基于大型多模态模型(LMM)的生成式列表排序旨在单次前向传播中捕获全局列表上下文,但其效果在长上下文多模态场景中会退化。我们识别出一种重复出现的失败模式——解析崩溃,即自回归解码器生成流畅但不完整的排序,通过静默省略候选并提前终止。这种失败源于有限的上下文利用,而非简单的格式错误,使得提示工程和约束解码不足以解决。我们提出PRISMR(参数化表示内化用于语义多模态排序)框架,用参数化结构条件替代临时的上下文内列表处理。PRISMR使用轻量级超网络并行编码多模态候选并生成项目特定的LoRA权重,这些权重被合成为LMM的实例特定适配器。这种范式在保留基础模型的同时,实现了更鲁棒的列表结构内化。我们进一步引入了一个大规模多模态评论排序基准用于评估。实验表明,PRISMR显著减少了解析崩溃,提高了列表排序性能,并有效跨领域和指令微调骨干网络迁移。

英文摘要

Generative listwise ranking with Large Multimodal Models (LMMs) aims to capture global list context in a single forward pass, but its effectiveness degrades in long-context multimodal scenarios.
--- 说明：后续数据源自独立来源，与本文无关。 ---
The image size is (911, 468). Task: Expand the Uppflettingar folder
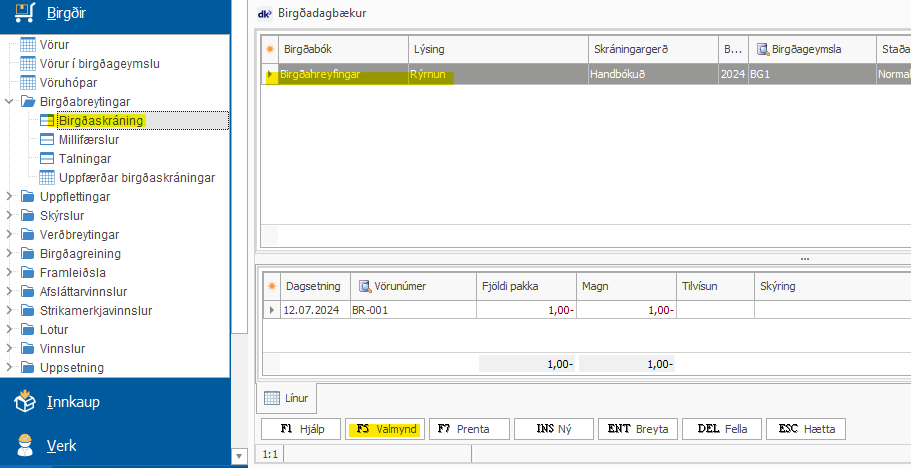9,197
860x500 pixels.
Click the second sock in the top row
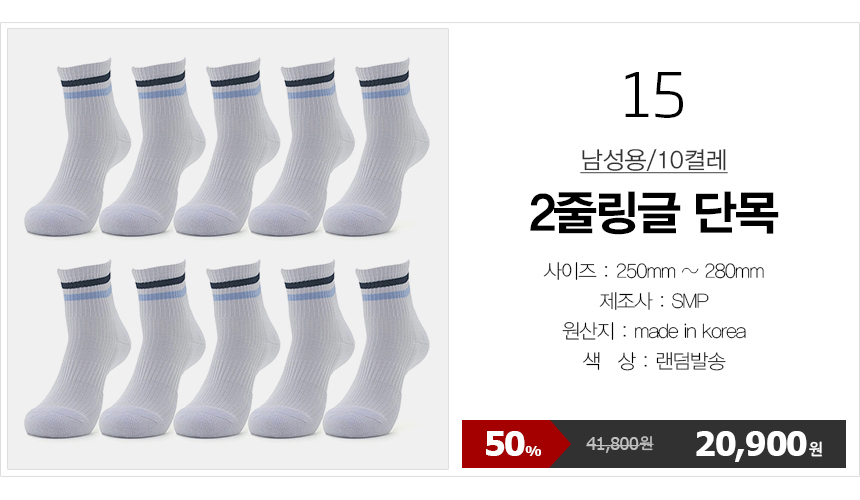(151, 148)
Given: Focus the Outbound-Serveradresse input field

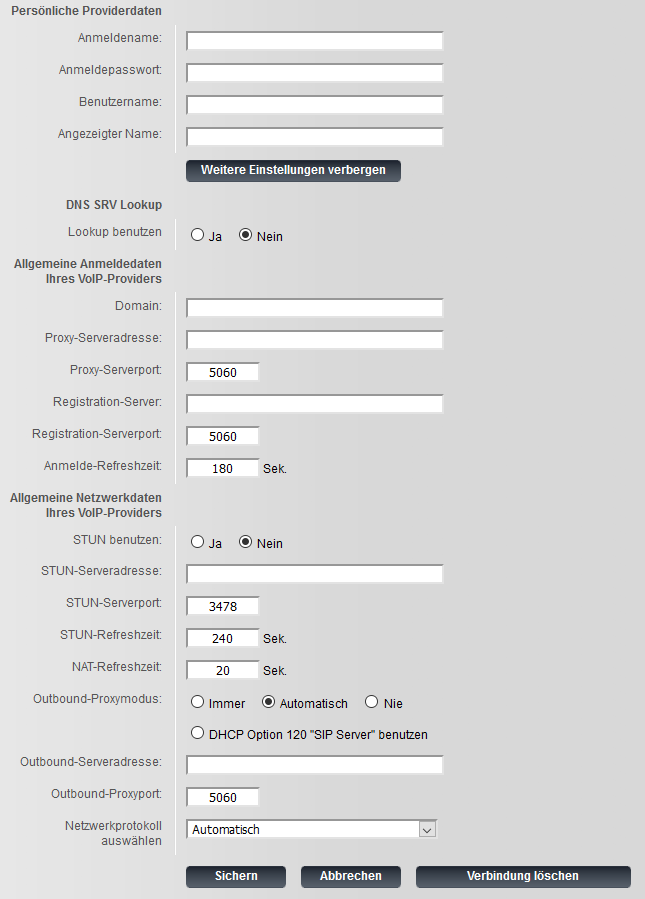Looking at the screenshot, I should tap(314, 765).
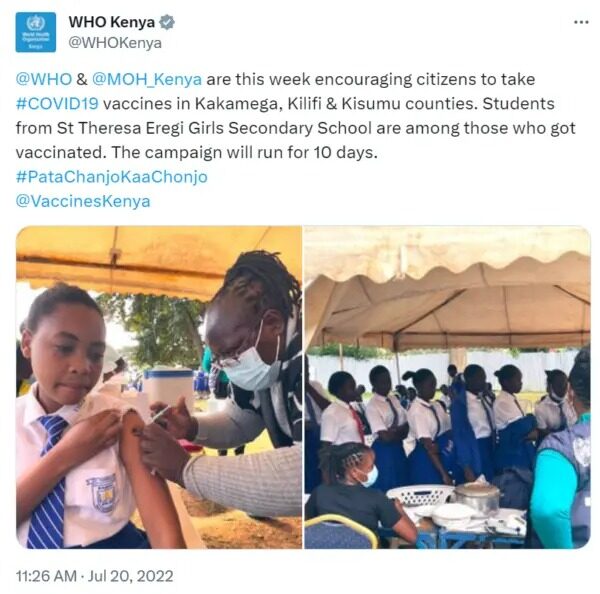Open the photo of students queuing under tent
Viewport: 600px width, 594px height.
coord(447,387)
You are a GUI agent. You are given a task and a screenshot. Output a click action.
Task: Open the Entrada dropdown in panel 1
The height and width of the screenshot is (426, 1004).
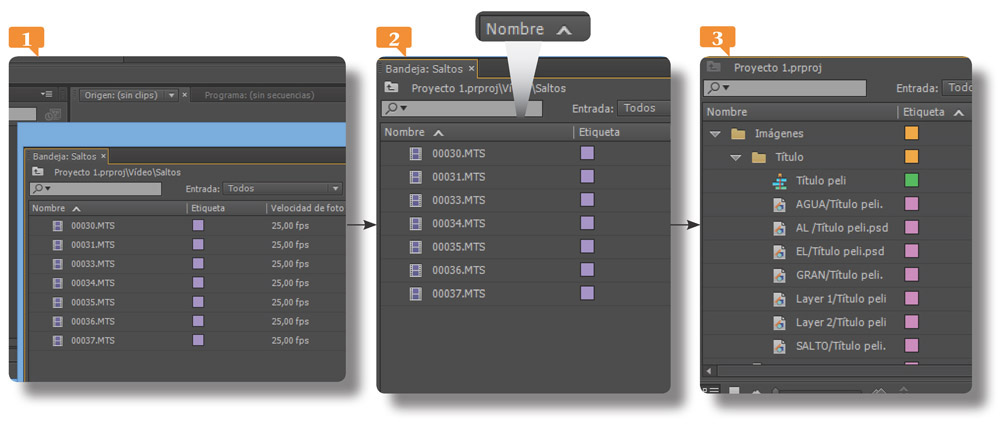click(x=283, y=188)
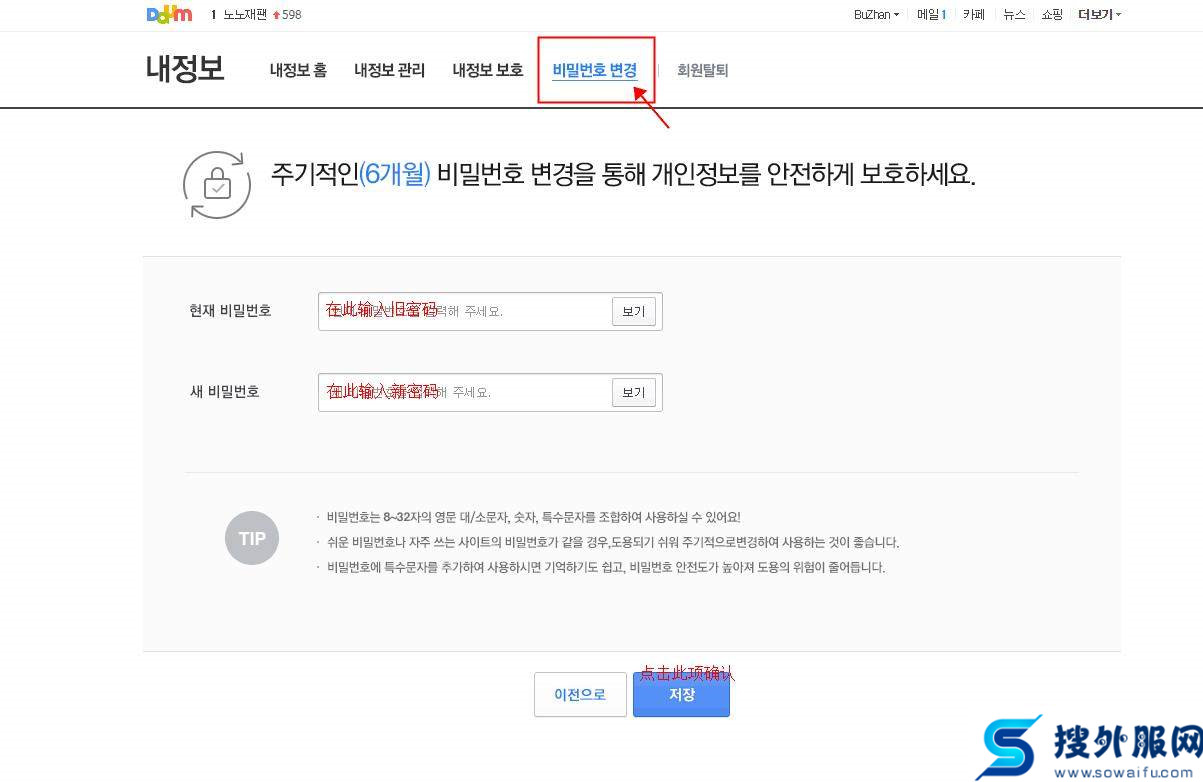Switch to the 내정보 홈 tab
This screenshot has width=1203, height=782.
pos(298,70)
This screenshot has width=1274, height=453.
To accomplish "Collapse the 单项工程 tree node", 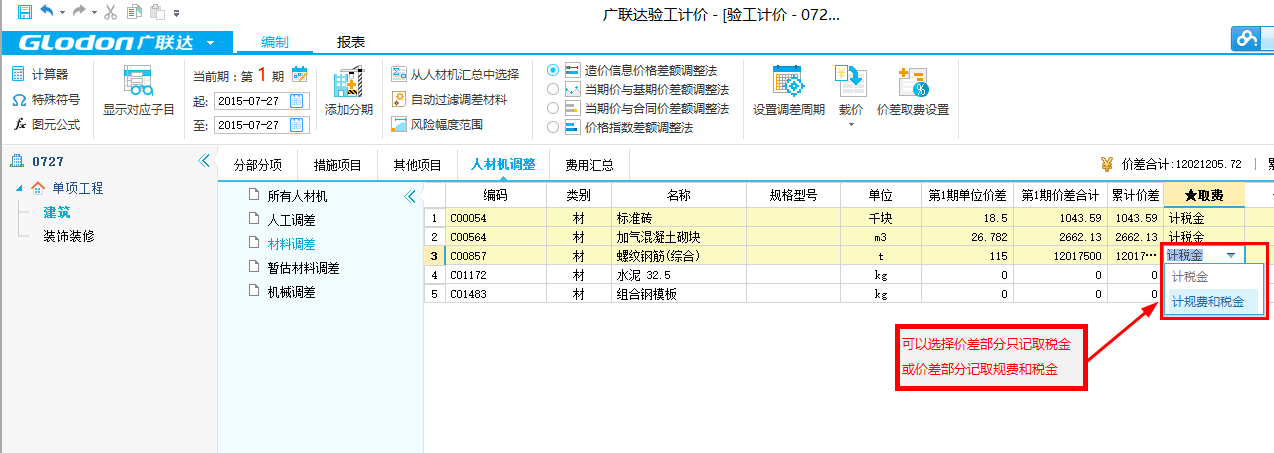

We identify a recurring failure mode, parse collapse, where the autoregressive decoder produces fluent yet incomplete rankings by silently omitting candidates and terminating early. This failure stems from limited context utilization rather than simple formatting mistakes, making prompt engineering and constrained decoding insufficient. We propose PRISMR (Parameterized Representation Internalization for Semantic Multimodal Ranking), a framework that replaces transient in-context list processing with parametric structural conditioning. PRISMR uses a lightweight hypernetwork to encode multimodal candidates in parallel and generate item-specific LoRA weights, which are synthesized into an instance-specific adapter for a LMM. This paradigm enables more robust internalization of list structure while preserving the base model. We further introduce a large-scale multimodal review-ranking benchmark for evaluation. Experiments demonstrate that PRISMR substantially reduces parse collapse, improves listwise ranking performance, and transfers effectively across domains and instruction-tuned backbones.